─── Supplied data ───
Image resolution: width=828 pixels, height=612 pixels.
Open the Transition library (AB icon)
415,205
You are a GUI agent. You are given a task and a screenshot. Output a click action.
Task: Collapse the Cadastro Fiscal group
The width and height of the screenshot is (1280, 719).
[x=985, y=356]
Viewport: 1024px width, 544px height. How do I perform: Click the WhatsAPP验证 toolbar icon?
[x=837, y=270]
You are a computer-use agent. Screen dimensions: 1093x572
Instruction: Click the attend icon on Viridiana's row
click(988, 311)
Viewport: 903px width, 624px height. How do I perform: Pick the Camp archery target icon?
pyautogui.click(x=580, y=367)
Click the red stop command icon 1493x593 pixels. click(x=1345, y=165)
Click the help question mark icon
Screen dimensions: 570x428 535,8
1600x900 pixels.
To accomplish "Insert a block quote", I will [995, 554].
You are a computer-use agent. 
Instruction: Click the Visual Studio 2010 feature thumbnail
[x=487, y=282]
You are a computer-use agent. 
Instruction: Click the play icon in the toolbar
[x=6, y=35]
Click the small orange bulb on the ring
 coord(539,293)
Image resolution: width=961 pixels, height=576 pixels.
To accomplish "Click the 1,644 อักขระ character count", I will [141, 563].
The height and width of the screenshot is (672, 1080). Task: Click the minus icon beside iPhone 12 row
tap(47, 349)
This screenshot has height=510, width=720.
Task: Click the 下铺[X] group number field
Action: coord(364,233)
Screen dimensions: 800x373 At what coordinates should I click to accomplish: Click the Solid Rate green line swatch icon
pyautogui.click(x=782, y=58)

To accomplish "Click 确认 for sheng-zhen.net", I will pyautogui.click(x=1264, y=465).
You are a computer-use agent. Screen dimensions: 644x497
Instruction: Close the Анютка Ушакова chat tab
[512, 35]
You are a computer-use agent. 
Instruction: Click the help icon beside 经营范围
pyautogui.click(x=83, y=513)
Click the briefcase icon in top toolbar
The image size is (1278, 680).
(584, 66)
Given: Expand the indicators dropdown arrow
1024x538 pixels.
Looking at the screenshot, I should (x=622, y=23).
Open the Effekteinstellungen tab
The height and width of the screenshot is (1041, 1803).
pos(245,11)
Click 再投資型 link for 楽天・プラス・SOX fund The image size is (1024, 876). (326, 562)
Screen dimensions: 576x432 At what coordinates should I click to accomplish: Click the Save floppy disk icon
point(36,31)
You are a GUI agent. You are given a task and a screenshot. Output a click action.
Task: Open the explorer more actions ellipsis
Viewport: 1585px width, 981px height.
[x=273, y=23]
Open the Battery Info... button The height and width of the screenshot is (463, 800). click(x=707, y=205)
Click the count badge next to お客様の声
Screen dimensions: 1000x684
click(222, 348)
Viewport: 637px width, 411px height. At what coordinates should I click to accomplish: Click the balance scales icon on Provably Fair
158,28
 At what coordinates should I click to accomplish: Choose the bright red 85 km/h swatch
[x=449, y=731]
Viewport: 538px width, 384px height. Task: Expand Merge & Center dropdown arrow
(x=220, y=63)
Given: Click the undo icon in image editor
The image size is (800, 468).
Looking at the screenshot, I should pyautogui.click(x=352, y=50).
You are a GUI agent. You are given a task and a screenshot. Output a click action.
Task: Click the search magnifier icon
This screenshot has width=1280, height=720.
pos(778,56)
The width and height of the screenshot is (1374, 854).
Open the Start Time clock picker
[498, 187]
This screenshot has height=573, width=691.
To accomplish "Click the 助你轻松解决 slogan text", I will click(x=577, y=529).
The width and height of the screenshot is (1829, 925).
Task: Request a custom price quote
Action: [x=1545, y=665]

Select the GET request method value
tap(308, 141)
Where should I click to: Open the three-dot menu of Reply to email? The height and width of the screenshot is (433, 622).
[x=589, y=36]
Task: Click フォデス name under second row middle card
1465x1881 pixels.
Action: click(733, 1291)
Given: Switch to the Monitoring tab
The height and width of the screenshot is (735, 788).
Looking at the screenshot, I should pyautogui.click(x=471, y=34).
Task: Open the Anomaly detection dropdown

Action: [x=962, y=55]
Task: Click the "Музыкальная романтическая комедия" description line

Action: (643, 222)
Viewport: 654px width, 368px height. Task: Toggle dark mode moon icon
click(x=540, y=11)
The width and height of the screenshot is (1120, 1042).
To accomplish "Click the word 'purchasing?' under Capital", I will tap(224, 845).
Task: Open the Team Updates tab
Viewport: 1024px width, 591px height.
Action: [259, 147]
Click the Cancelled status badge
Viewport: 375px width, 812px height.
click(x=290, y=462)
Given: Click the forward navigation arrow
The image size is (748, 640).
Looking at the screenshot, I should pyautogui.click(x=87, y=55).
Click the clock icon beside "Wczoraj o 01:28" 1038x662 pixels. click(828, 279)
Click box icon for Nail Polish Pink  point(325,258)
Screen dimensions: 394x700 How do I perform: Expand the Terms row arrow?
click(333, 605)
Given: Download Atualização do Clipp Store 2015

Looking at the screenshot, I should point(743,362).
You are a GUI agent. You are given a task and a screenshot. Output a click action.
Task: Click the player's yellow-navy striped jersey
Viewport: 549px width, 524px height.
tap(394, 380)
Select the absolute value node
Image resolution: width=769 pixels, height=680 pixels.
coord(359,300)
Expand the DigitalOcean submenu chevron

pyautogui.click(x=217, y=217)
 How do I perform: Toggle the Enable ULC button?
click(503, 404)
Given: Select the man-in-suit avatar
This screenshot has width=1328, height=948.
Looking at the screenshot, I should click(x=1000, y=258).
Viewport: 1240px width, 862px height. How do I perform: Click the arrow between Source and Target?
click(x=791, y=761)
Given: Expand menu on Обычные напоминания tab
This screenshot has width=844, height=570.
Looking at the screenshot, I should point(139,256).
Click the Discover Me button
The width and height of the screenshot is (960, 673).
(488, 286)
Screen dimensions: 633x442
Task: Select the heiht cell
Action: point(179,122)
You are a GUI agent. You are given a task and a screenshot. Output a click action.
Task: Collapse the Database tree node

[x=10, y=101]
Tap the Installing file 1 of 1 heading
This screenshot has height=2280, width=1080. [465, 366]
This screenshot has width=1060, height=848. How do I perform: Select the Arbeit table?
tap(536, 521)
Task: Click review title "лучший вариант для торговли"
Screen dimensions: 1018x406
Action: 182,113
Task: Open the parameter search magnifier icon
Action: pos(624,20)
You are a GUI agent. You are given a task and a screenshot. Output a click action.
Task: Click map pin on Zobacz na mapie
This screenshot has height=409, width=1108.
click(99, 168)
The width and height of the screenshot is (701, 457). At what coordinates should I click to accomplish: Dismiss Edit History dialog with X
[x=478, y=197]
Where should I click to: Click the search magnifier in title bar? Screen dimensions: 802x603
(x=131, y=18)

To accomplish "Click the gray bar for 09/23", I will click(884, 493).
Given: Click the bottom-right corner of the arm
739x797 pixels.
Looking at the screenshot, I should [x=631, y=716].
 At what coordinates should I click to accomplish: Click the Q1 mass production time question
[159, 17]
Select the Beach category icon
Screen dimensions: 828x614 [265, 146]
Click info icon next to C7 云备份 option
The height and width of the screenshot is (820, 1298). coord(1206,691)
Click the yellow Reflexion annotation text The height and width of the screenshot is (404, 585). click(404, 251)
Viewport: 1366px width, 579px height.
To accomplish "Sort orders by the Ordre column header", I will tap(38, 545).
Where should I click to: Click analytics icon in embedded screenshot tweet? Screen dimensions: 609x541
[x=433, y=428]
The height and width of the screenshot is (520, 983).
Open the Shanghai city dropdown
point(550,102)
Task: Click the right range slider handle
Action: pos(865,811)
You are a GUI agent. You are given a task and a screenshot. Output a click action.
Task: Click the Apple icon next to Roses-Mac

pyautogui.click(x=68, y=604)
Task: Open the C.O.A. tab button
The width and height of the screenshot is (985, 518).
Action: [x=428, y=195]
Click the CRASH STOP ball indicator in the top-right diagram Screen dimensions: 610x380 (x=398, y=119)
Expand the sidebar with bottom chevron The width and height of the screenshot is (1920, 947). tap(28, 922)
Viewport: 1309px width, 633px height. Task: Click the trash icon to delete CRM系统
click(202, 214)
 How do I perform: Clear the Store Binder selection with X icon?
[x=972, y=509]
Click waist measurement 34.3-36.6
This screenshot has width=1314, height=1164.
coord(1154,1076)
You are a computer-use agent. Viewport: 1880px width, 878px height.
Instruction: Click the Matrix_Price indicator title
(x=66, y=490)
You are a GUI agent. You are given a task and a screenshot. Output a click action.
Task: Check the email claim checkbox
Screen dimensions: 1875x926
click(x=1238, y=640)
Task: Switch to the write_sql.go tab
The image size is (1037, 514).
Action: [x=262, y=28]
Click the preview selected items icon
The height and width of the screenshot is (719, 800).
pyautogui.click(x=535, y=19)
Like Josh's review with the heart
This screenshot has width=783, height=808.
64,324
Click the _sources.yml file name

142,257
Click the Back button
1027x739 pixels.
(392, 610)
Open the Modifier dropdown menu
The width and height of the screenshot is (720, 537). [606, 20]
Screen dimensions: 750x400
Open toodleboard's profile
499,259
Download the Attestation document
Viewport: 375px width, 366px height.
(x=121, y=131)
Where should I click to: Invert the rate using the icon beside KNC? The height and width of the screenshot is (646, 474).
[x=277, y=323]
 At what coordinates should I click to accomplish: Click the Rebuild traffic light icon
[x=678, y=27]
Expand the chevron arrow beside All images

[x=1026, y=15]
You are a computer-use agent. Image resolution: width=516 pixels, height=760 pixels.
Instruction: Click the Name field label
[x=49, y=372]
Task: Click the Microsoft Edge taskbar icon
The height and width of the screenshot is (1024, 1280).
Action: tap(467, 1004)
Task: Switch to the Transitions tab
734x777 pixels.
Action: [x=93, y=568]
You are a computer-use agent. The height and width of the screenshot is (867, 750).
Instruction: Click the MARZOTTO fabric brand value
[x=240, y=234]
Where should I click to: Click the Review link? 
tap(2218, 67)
───
What you return must be an exact retyping of the lines above starting at the line with "Viewport: 654px width, 368px" and ending at the line with "Given: Click the forward navigation arrow", and nothing besides.

-- Solution --
Viewport: 654px width, 368px height. Task: Toggle dark mode moon icon
click(x=540, y=11)
The width and height of the screenshot is (1120, 1042).
To accomplish "Click the word 'purchasing?' under Capital", I will tap(224, 845).
Task: Open the Team Updates tab
Viewport: 1024px width, 591px height.
Action: [259, 147]
Click the Cancelled status badge
Viewport: 375px width, 812px height.
click(x=290, y=462)
Given: Click the forward navigation arrow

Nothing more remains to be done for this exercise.